* _Written tasks_
1. Decide whether each statement below agrees with the passage about losing Rees, answering yes or no and quoting the exact words from the passage that settle it. (a) The writer and Samantha learned of her pregnancy 8 weeks ago. (b) The writer played the "what if" game before Rees died. (c) The writer has two daughters.
2. Retype the passage about losing Rees from "8 weeks ago" up to and including "to my life.".

* _Quoted passage_
* BEGIN *

I wish I could properly explain the feeling that I have when I see him in that place…  There exists no word in the English language that really fits.  The feeling begins in the back of my throat and radiates up to my brain and down to my stomach while at the same time pushing forward, almost like what would be a scream, only to escape my contorted mouth inaudible – save for a slight moan.  The pain hits the back of my eyes with such force it feels like it is going to flash outwards, like a gamma burst, that only my conscious squinting can stop from propagating.  My ears ring, my fists clench and my stomach tightens.  I feel my soul tremble, and I shake my head in a vain effort to erase the thought like a child erasing an etch-a-sketch drawing.  Then the sadness hits.  The realization he is gone, and never coming back, brings on an intense sorrow that places a pallor on everything I am and all that I love.  It is in these moments that I find the only thing that can lift the veil of sadness is my family: namely my wife and two beautiful daughters.  They lift me up, and restore me.  Their presence is a beacon that lights the darkness, welcoming me to the safe shores of their love.  They are my light, my life, my hopes and my dreams.

I am safe with my family, and there is no other place I would ever rather be than with them.  I know the feeling is reciprocated by them.  Since our loss is a shared one, we all find peace and safety with each other and I know it is just as comforting for them to know I feel their pain as it is for me;  knowing they share mine.  In the wake of losing Rees, we were all there for each other, helping put the pieces of our lives back together as best we can and soldiering on with life, trying to make the best of it within the constraints of our “new normal.”  There is a strange comfort in knowing that you don’t carry the burden of the loss alone and in many ways, it is something that binds us and ties us all together.  My whole family shares this burden because fate placed it upon us and we have no choice but to do so.  All of us that is except one:  Rees’ newest piece, the baby my wife is carrying inside of her right now…

8 weeks ago Samantha and I found out she was pregnant.  Almost immediately, the conditions of my “new normal” were apparent:  what should have been a joyous moment for me became one of immediate concern and worry.  What if she miscarries?  What if the baby has a defect?  What if there is a life threatening complication for Samantha?  What if the baby is has a knot in its umbilical cord and its wrapped around its neck, just like what happened with Rees, but this time fate does not spare him/her like it did Rees.  What if, what if, what if??  I never used to play the “what if” game before Rees died.  I always took things as they were and just expected life to work itself out.  Losing Rees made me realize that there are so many factors out of our control and it added a new dimension of fear to my life.

* END *

* _Collected material_
* BEGIN *

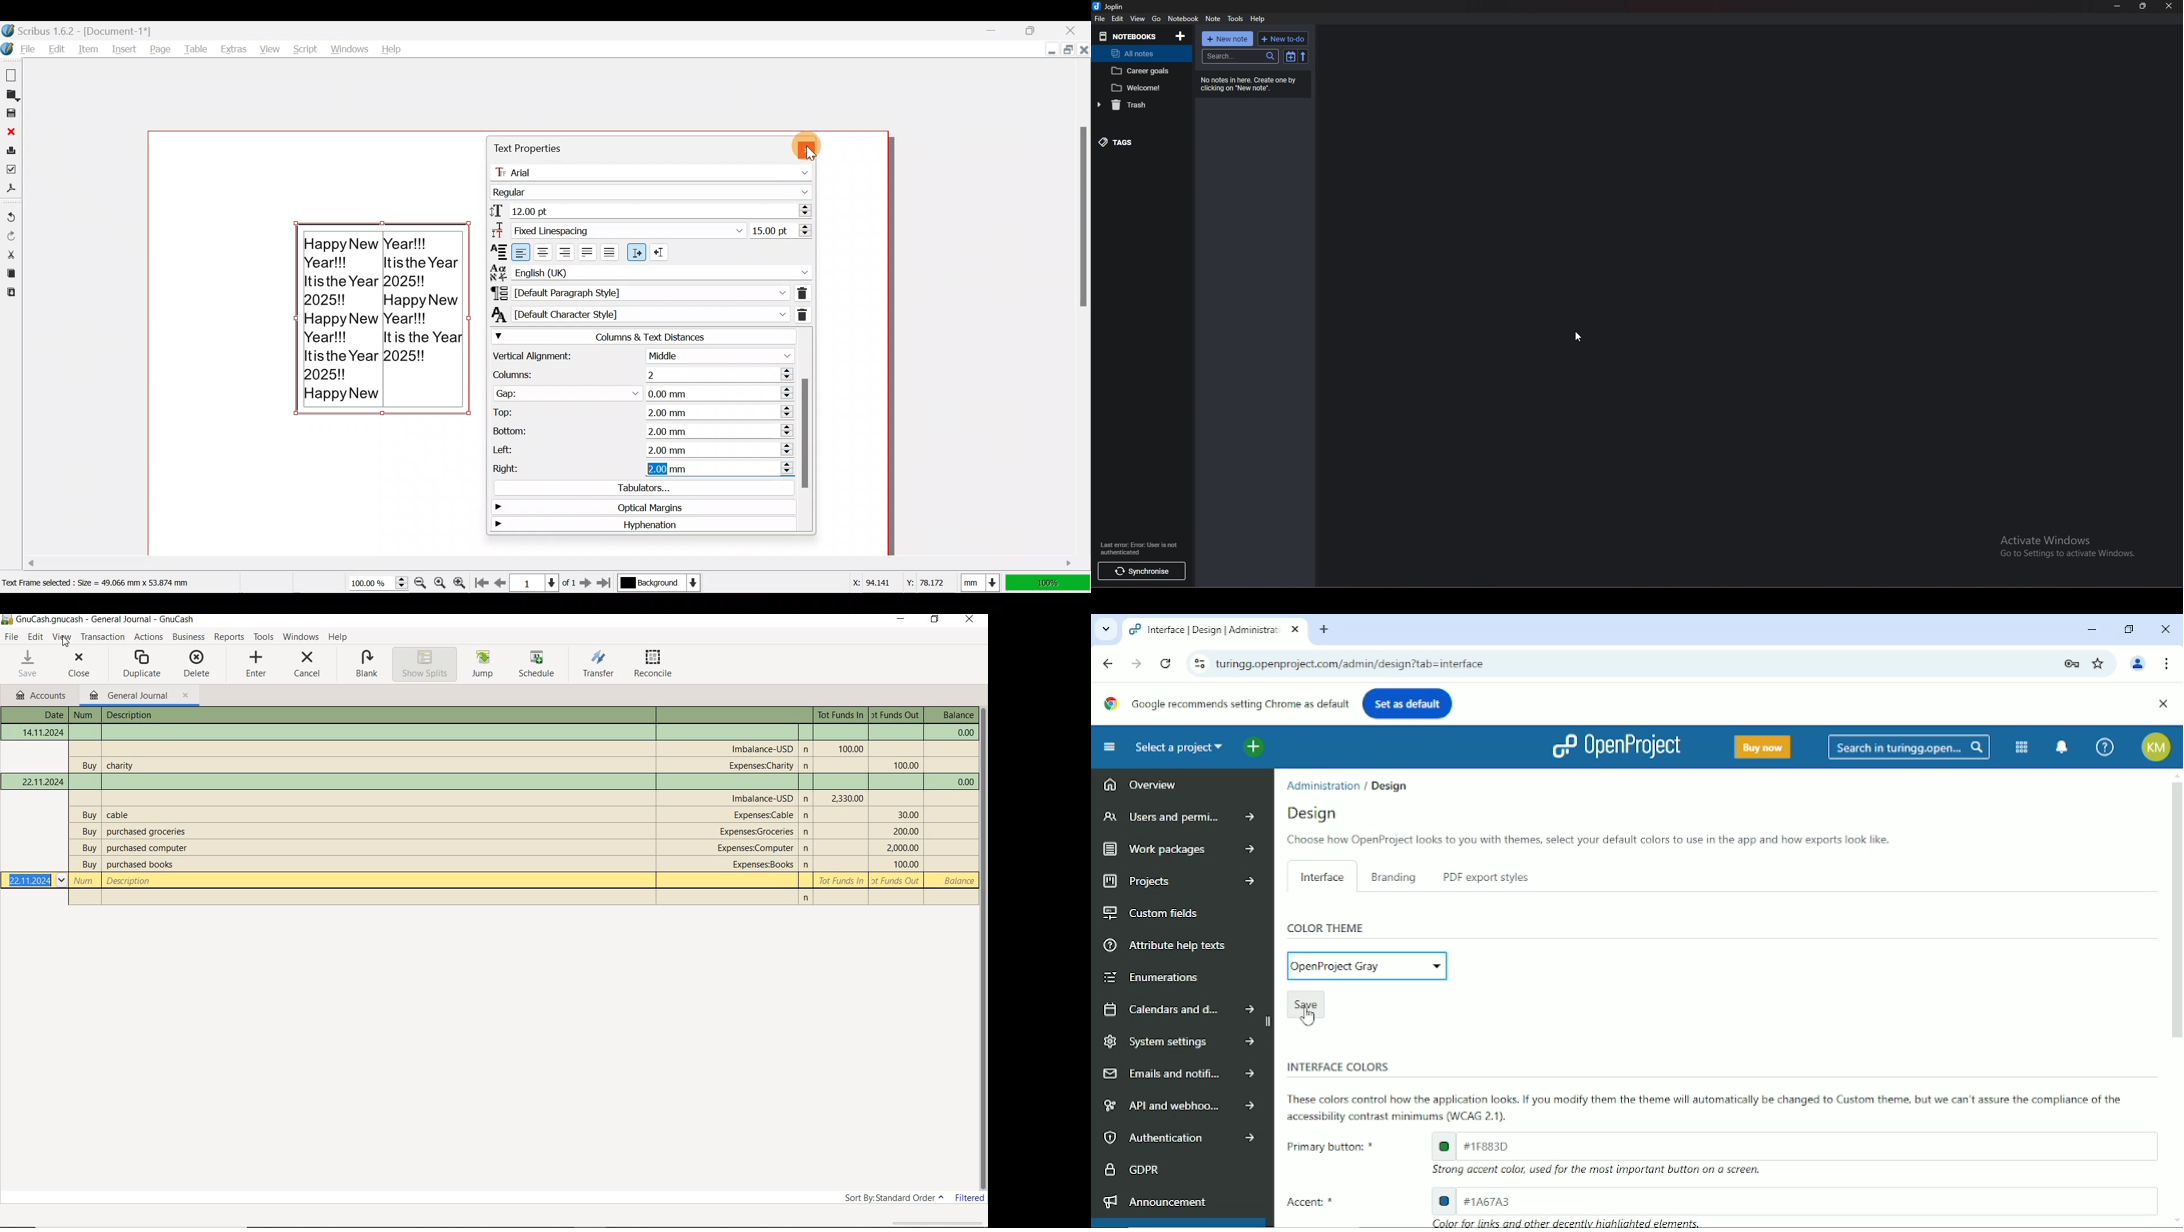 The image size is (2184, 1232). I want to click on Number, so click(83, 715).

* END *

* _Outputs_
1.
(a) Yes: "8 weeks ago Samantha and I found out she was pregnant."
(b) No: "I never used to play the “what if” game before Rees died."
(c) Yes: "my wife and two beautiful daughters."

2.
8 weeks ago Samantha and I found out she was pregnant.  Almost immediately, the conditions of my “new normal” were apparent:  what should have been a joyous moment for me became one of immediate concern and worry.  What if she miscarries?  What if the baby has a defect?  What if there is a life threatening complication for Samantha?  What if the baby is has a knot in its umbilical cord and its wrapped around its neck, just like what happened with Rees, but this time fate does not spare him/her like it did Rees.  What if, what if, what if??  I never used to play the “what if” game before Rees died.  I always took things as they were and just expected life to work itself out.  Losing Rees made me realize that there are so many factors out of our control and it added a new dimension of fear to my life.